Как и ранее, российская миссия маневрировала между фанариотами и представителями автохтонного боярства. Однако ее усилия по преодолению трений между греческими и местными элементами в элитах двух княжеств не могли не выглядеть двусмысленными хотя бы потому, что сам российский генеральный консул был константинопольским греком. Неудивительно, что местное боярство смотрело на Пини скорее как на врага, чем как на защитника. В уже цитировавшемся выше письме митрополиту Гавриилу Константин Гика и Лупул Бальш отмечали, что генеральный консул стал кумом господаря Каллимахи и его фактическим шпионом. По свидетельству этих бояр, Пини сообщал господарю об их жалобах и обращениях к российским властям, а агент Пини, также грек, ходил по боярским домам и докладывал Каллимахи об услышанных там разговорах. Гика и Бальш утверждали, что Пини помогал Каллимахи грабить страну. Утратив надежду достучаться до российской миссии через официальные каналы, бояре были вынуждены обратиться к бывшему молдовлахийскому экзарху[329]
.Связи Пини и Каллимахи, возможно, стояли за решением российского Министерства иностранных дел перевести генерального консула из Ясс в Бухарест. Новый российский консул в Молдавии А. Н. Пизани (также уроженец Константинополя, однако итальянского происхождения) вскоре столкнулся с господарем по поводу чрезвычайного налога в размере миллиона пиастров[330]
. Тем не менее и после 1817 года восточная политика России предполагала сохранение правления фанариотов в Молдавии и Валахии, что не могло радовать местное боярство. Характерной в этом смысле была реакция российского Министерства иностранных дел на решение Порты в 1819 году ограничить число претендентов на молдавский и валашский престолы представителями четырех фанариотских семей (Каллимахи, Суцу, Ханжерли и Морузи). Российский МИД предпочел промолчать по этому поводу и инструктировал Строганова, чтобы тот уверил Скарлата Каллимахи (ставшего Великим драгоманом Порты после завершения своего семилетнего правления в Молдавии в 1819 году), что Россия исключает возможность войны с Османской империей и не стремится к каким-либо территориальным приобретениям, которые положили бы конец правлению фанариотов в княжествах[331]. Эти заверения должны были поощрить фанариотов к разрешению спорных вопросов в российско-османских отношениях, накопившихся с 1812 года.Вовлеченность российских дипломатов в вопросы налоговой политики в княжествах также свидетельствовала об их маневрировании между фанариотами и местным боярством.

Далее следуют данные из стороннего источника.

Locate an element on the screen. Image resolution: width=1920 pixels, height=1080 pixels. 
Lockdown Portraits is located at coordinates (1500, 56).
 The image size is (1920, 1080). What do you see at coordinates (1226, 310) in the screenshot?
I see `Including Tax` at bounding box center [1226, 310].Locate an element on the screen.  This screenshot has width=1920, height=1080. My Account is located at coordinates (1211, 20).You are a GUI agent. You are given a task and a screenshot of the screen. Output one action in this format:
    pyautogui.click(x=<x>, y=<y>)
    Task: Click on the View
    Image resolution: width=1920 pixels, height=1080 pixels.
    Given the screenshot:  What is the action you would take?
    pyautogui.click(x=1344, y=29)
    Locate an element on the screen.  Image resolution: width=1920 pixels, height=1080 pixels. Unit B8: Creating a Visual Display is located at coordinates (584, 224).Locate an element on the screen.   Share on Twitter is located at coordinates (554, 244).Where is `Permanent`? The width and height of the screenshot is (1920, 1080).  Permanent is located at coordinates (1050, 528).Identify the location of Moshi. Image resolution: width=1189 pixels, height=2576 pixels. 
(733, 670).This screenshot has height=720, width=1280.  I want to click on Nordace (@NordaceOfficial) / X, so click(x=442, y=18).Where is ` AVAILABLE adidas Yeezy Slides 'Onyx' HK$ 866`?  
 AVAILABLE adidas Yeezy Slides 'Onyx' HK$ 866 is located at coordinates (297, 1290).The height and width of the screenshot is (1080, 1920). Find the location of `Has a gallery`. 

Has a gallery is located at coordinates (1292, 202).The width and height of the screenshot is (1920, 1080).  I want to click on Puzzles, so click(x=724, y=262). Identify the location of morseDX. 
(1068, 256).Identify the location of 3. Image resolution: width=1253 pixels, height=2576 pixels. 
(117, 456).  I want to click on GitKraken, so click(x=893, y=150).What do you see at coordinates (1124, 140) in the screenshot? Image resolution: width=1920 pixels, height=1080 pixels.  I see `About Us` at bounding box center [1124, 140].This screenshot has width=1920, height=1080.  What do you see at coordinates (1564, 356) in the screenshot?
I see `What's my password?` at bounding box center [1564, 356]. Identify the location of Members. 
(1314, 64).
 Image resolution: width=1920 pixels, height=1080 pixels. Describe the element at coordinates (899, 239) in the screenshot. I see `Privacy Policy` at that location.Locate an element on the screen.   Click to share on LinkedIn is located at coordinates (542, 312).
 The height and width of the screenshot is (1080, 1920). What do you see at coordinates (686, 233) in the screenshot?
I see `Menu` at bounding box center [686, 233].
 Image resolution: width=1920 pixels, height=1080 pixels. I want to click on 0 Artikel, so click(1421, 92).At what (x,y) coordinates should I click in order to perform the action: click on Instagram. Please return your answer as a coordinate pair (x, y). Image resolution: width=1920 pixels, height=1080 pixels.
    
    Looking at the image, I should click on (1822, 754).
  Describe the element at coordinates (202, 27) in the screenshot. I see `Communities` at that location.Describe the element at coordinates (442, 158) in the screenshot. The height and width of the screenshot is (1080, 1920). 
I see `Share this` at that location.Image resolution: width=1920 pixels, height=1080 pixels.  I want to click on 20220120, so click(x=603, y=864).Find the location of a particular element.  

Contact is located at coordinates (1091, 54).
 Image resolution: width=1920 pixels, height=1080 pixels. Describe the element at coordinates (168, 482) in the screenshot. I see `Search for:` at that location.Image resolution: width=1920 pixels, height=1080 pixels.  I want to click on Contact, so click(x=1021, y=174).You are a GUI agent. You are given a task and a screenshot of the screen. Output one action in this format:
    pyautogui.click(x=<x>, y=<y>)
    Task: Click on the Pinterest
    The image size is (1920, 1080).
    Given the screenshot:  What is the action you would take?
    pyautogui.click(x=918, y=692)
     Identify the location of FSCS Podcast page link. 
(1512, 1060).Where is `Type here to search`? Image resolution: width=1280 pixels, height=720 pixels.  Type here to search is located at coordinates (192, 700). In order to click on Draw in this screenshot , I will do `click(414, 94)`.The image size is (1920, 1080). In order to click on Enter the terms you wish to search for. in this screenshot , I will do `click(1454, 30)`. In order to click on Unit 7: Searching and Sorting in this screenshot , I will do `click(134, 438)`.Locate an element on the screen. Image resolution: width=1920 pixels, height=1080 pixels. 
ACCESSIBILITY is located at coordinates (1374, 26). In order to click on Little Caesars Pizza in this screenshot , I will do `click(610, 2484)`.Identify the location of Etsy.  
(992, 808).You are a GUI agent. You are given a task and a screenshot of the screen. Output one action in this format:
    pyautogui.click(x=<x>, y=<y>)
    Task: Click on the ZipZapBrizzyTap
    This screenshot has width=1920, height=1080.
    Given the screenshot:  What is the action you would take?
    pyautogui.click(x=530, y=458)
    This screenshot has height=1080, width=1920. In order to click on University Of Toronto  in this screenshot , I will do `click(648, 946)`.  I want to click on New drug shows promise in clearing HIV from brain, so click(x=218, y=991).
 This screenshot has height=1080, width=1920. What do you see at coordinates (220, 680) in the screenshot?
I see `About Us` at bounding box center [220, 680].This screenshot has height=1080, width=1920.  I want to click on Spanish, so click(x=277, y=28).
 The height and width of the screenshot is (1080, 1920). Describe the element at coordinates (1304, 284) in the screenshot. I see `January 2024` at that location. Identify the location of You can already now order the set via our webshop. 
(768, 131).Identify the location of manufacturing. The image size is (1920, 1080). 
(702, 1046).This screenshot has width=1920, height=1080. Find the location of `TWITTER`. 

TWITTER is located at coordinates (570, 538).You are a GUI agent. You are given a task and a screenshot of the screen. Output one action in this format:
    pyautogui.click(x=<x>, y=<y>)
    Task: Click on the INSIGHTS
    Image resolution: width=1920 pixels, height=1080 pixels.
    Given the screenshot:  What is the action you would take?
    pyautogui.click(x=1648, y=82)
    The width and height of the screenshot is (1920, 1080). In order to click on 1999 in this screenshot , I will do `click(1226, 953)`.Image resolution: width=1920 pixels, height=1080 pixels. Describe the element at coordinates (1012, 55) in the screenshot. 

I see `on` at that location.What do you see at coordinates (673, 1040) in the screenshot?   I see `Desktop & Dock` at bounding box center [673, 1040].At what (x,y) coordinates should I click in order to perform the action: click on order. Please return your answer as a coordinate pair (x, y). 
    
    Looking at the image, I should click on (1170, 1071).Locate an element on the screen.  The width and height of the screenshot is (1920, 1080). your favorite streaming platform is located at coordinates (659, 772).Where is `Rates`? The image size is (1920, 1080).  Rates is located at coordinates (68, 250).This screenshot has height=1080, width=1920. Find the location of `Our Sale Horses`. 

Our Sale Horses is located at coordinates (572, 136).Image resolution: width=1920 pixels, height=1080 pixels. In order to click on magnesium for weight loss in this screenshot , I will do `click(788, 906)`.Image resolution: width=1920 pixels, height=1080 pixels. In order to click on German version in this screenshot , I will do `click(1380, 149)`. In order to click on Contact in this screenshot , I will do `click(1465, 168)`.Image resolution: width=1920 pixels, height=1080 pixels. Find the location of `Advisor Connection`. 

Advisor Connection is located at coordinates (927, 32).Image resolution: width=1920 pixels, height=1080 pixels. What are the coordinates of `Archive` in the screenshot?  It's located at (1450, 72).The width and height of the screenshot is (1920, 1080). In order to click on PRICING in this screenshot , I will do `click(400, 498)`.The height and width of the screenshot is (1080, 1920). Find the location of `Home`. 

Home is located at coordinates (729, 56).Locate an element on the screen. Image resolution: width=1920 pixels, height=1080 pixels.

Как было показано выше, Строганов поначалу противостоял попыткам Караджи и Каллимахи увеличить косвенные налоги в нарушение хатт-и шерифа 1802 года и финансовых положений Константина Ипсиланти и Александра Морузи, изданных в 1804 году на его основе. Энергичные протесты российского посланника вынудили Порту отменить чрезвычайный налог Каллимахи в размере миллиона пиастров. Строганов также воспользовался потребностью Караджи в российской поддержке накануне планируемого им бегства для того, чтобы заставить господаря издать фискальный статут, который возвращал налогообложение к уровню 1804 года. Однако стремление Александра I продемонстрировать миролюбивый настрой и попытка Каподистрии заручиться поддержкой фанариотов для достижения прогресса в переговорах с Портой заставили Строганова сменить подход. Уже в июне 1818 года российский посланник написал Каллимахи о возможности увеличения его цивильного листа, что позволило господарю извлечь из княжества дополнительные 800 тысяч пиастров в последний год его правления[332]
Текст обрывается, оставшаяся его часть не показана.